As attorneys, we play two fundamental roles: we are both advocates and counselors. As advocates, we present the law and facts in a manner that best advances our clients’ positions. As counselors, we inform our clients of their options along with the risks of pursuing those options. Although these distinct roles may seem obvious to attorneys, they are often unclear to clients. I have seen this issue present itself most often in two common scenarios:
Scenario One: A potential new client consults with an attorney. After identifying the material facts and applicable law, the attorney advises the potential new client of their claims/defenses, the pros and cons of pursuing them, and the relative strength and weakness of their claims/defenses. The client is ultimately displeased that the attorney believes their claims/defenses are not “perfect” and laments that the attorney clearly lacks confidence and/or does not believe in the case.
Scenario Two: After the attorney advises the client of their claims/defenses, the attorney drafts an advocacy piece, such as a motion or demand letter, for the client’s review. Because the advocacy piece focuses only on the “good” facts/law, the client decides that the advice the attorney gave them about the weaknesses of their case no longer applies. Instead, the client decides the advocacy piece definitively establishes the strength of their claims/defenses.
There is no “one size fits all” approach to helping clients understand the distinct roles we play as advocates and counselors, but here is the approach I have found works best for my practice. First, I provide my clients a client guide, which explains the dual roles attorneys play.
Early in every representation I undertake, I introduce my client to their two lawyers: Advocate Alden and Counselor Alden. I explain that Advocate Alden is the lawyer who interacts with opposing counsel, the judge, and other third parties and is likely closer to the attorneys they have seen portrayed on tv and in movies. She is confident, relentless, and will never publicly take a position that is adverse to the client’s interest. Counselor Alden is the lawyer who speaks only with them confidentially. She provides legal advice based on her experience and often tells clients things they don’t want to hear, including weaknesses in their case, so that they can make informed decisions about how to proceed.

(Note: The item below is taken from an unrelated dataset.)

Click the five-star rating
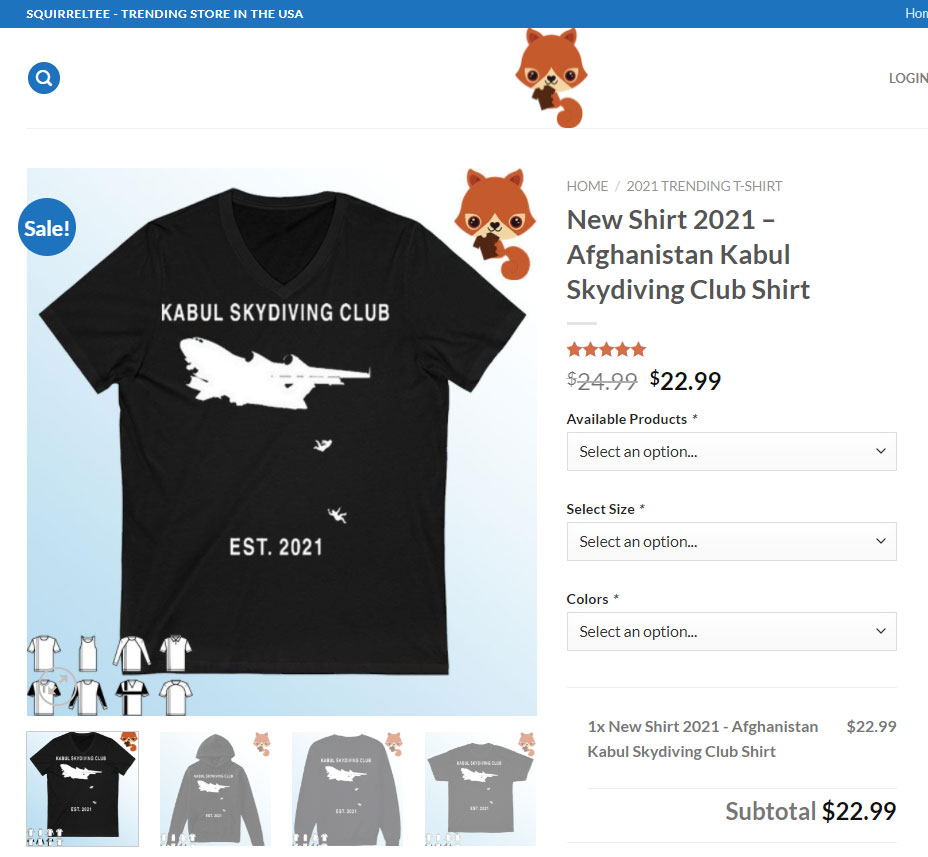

Once clients understand Counselor Alden is not the person who shows up to court, depositions, etc., they often feel better about being told the weaknesses of their claims/defenses. However, I frequently remind them that they should take advice from their counselor, not their advocate. Advocates take legal positions; counselors advise on the strength of those positions and considerations clients must make when taking them. I often explain that Advocate Alden may be more fun to hang out with, but Counselor Alden is more practical and is the person they should trust when they are unsure how to proceed.
Often, the best advice attorneys can provide clients as counselors is to not take legal action at all. This may because the client’s claims/defenses are weak, the expense of pursuing them would not be a good investment, or the client otherwise cannot afford to litigate the case to the finish line. When I have conversations like this with clients, they often respond that they still believe taking action is nevertheless the best course of action. As a result, I find myself saying something like this to potential new clients at least once a week: “It would be in my financial interest to tell you to hire me. I am telling you not to hire me because that is what I believe is in your best financial interest. If someone advises you to do something that is adverse to their own financial interest, you should seriously consider that advice. Perhaps there is another attorney out there who will be willing to take your money, but I won’t take a client’s money if I don’t believe they are likely to achieve a favorable result.” Often, clients appreciate that candor and respect for their financial resources.
JW’s unwavering commitment to delivering outstanding legal advice is what separates us from many other firms. Having difficult conversations with clients about their cases is an inevitable aspect of practicing law, but the ability to differentiate our roles as advocates from counselors often makes those conversations easier for our clients to accept.